The Public Transport Users Association (PTUA) is a community-based public transport lobby group in Victoria, Australia, based in Melbourne. It is run entirely by volunteers and has no full-time staff.

== History and aims ==
The organisation was founded in 1976 as the Train Travellers Association, and became prominent after the controversial Lonie Report recommended huge freeway expansion and closure of most public passenger transport in the city.

The Association advocates a greater role for public transport and less dependence on the private car. Key PTUA policies include:
- A publicly accountable authority to provide co-ordinated planning and management of train, tram and bus services,
- The favouring of sustainable transport modes over cars, through appropriate urban planning decisions, and taxation and transport project resource allocations,
- Opposition to major road expansion such as the building of new freeways,
- More frequent public transport services, longer operating hours and better connections between modes,
- Expansion of the train, tram, and bus networks,
- More staffing at stations and on trains/trams,
- Fares that ensure public transport is competitive with car travel.

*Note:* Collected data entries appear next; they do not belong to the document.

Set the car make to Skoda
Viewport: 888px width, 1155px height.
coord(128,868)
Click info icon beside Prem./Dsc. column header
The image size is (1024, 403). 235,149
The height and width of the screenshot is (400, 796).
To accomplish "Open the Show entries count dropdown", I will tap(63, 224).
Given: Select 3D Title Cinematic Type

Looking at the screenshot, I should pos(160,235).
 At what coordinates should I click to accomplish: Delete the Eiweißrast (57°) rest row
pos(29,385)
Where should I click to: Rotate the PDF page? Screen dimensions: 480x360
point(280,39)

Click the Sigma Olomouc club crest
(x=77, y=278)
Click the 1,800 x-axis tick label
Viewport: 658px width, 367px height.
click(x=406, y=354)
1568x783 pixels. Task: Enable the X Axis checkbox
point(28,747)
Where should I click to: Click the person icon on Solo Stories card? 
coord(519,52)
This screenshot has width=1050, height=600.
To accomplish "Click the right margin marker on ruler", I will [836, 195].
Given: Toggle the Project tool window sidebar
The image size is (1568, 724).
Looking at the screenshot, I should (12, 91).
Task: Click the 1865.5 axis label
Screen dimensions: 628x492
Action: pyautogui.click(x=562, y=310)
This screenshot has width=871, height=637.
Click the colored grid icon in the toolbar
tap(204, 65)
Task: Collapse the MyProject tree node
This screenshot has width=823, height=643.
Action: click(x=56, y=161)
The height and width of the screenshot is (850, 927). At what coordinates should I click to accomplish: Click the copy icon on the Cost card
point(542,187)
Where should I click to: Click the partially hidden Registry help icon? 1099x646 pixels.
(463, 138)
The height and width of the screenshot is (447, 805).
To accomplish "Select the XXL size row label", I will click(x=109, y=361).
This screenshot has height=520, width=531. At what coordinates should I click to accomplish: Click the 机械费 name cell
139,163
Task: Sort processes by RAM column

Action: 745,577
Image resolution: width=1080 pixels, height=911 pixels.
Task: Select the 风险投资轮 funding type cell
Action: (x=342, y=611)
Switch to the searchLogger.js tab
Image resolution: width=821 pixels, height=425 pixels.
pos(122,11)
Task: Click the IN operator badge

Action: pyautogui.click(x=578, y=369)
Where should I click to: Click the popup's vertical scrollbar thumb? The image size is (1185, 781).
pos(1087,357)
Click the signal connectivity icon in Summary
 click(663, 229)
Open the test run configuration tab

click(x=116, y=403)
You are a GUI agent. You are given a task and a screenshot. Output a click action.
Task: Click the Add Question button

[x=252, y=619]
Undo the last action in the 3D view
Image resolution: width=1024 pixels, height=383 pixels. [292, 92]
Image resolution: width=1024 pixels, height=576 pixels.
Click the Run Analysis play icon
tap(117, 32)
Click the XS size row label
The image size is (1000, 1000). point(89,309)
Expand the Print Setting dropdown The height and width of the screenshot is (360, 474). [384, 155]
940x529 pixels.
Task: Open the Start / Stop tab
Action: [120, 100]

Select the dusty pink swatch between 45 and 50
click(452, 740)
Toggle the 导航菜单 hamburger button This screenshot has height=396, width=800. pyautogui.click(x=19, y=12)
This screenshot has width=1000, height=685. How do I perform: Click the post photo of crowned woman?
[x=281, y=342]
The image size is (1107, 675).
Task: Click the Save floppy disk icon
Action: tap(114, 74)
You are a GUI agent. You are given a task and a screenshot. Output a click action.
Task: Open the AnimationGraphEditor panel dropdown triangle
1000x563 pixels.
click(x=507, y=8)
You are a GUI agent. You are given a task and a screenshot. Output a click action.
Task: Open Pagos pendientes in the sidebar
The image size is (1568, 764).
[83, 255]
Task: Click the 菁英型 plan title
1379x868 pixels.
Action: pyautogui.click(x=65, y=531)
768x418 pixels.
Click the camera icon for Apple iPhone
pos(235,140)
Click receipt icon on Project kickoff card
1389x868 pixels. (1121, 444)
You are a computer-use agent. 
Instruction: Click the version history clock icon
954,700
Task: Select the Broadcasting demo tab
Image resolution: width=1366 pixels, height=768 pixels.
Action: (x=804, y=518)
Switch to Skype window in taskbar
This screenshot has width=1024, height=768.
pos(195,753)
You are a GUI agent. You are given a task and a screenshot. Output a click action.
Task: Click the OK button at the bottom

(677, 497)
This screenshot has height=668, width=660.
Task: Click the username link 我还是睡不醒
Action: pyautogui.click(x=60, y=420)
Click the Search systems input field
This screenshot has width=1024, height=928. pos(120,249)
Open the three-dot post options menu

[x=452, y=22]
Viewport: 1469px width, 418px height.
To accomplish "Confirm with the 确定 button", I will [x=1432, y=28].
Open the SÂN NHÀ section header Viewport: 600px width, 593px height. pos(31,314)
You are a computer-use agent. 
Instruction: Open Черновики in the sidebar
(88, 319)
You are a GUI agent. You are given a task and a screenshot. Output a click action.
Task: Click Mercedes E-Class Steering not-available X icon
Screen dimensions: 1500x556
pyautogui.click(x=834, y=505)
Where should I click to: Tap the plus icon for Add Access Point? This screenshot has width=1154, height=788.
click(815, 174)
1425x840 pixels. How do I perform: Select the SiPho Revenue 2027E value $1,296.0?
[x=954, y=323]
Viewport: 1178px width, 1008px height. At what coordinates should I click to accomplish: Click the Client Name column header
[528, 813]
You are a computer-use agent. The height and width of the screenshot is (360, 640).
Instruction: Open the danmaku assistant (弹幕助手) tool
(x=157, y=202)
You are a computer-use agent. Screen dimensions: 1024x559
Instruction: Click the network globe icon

Of particular interest to the Association are potential extensions to Melbourne's metropolitan rail network, particularly lines to Doncaster, Rowville (via Monash University's Clayton Campus) and Melbourne Airport, the revitalisation of the bus network, including more routes being upgraded to SmartBus status, and filling in so-called "tram missing links", by the construction of mostly minor extensions to the tram network that will ensure that routes terminate at nearby railway stations, bus routes and activity centres.

== Achievements ==
The PTUA successfully campaigned for extended New Year's Day public transport hours in 2004, and that has been continued by the state government in subsequent years. They also successfully lobbied for the extension of the 109 tram to Box Hill in Melbourne's east. The association successfully pushed against the contentious idea to prohibit bikes on trains during rush hour in 2008, garnering substantial media attention. The Association maintains a high media profile, publishes a regular newsletter for members, operates an office in Melbourne, and has a branch in Geelong The Ballarat branch is dormant.

The current president is Tony Morton, who succeeded Daniel Bowen in October 2012.